Bioinformatics processing
Illumina adapters were trimmed from raw reads using scythe 29. Adapter-trimmed reads were further trimmed based on quality using sickle30 and the following parameters; -t sanger, -l 50, -q 30, to retain Q30 reads of at least 50bp in length. Using these processed reads as input, de novo transcript assembly was performed using Trinity31 with the following parameters; -JM 100G and -no_bowtie. Prior to BLAT alignment32, an over-occurring 11-mer tile of the D. rerio genome (danRer7) was created using -makeOoc.
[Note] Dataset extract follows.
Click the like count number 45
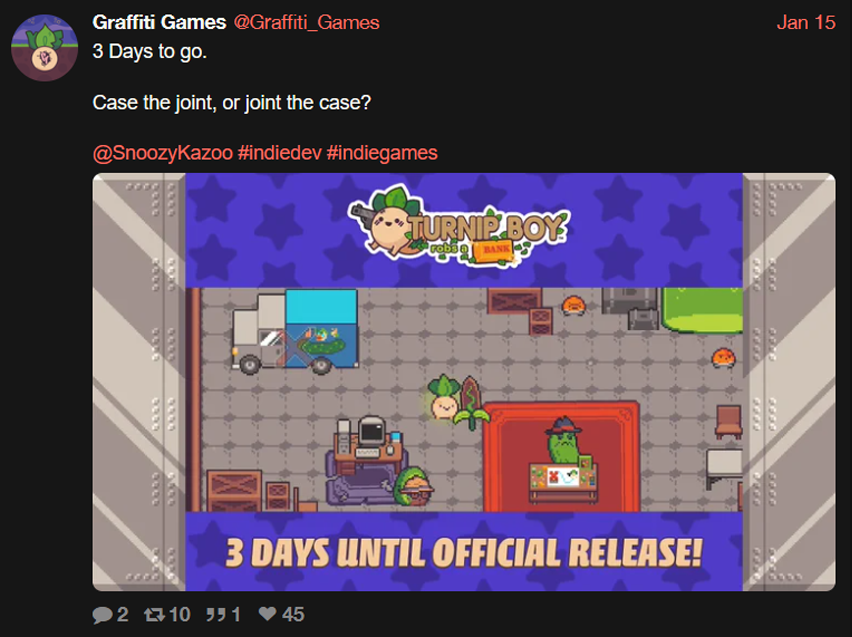Viewport: 852px width, 637px height. tap(293, 615)
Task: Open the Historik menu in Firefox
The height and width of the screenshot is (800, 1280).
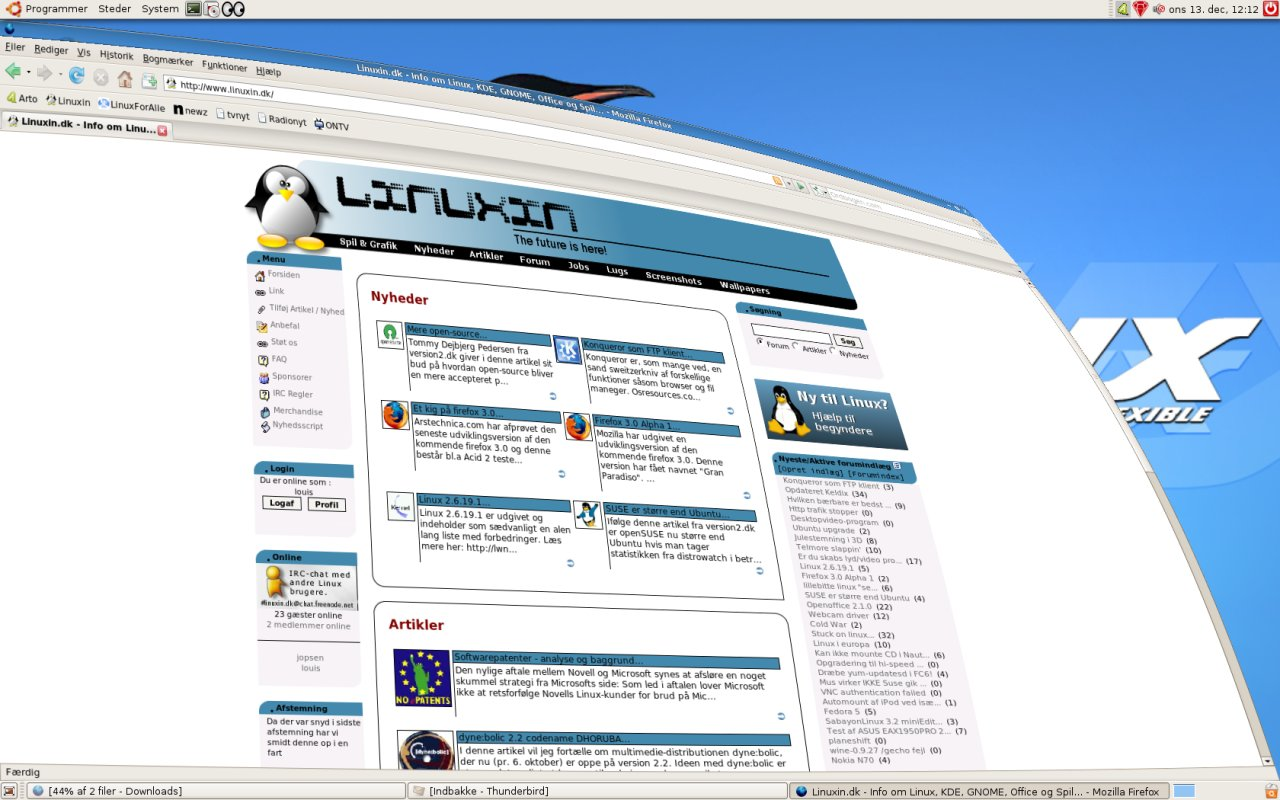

The Trinity output FASTA file containing all the assembled transcripts were aligned using BLAT default parameters. Alignment results were converted to BAM format and viewed on UCSC Genome Browser to identify Trinity-assembled transcripts that overlapped loci containing junctions-of-interest, in the ribo-depleted sample only. Full sequences of promising transcripts were imported into SnapGene software for further sequence analysis (e.g. sequence periodicity, exon/intron structure). To obtain possible mRNA splicing events between tandem duplicated genes at loci with putative circRNAs, an alternative de novo transcript assembly approach was used on biotagging20 RNA-seq datasets. Raw reads were processed as described above for Trinity, but assembled using the StringTie+SR approach24 with the following superreads.pl paramaters; -s 1 and -j 14100000000. “LongReads” were mapped to the genome using HISAT33.
Data Availability
The raw sequencing data used in this study can be accessed via Accession ID GSE89670, whereas all the processed data is available as a part of Supplemental Material and can also be downloaded from the ‘circRNAs’ repository on our GitHub account (https://github.com/tsslab/circRNAs).
Declaration
The authors declare no competing interests.
Author contributions
Conceptualisation, methodology, analysis, and writing by V.C.-M. and T.S.-S. Funding acquisition by T.S-S.
Acknowledgements
This work was supported by MRC (G0902418), Lister Institute Research Prize, Oxford BHF CRE award (RE/08/004) to T.S.-S. and a Clarendon Fund Fellowship to V.C.-M.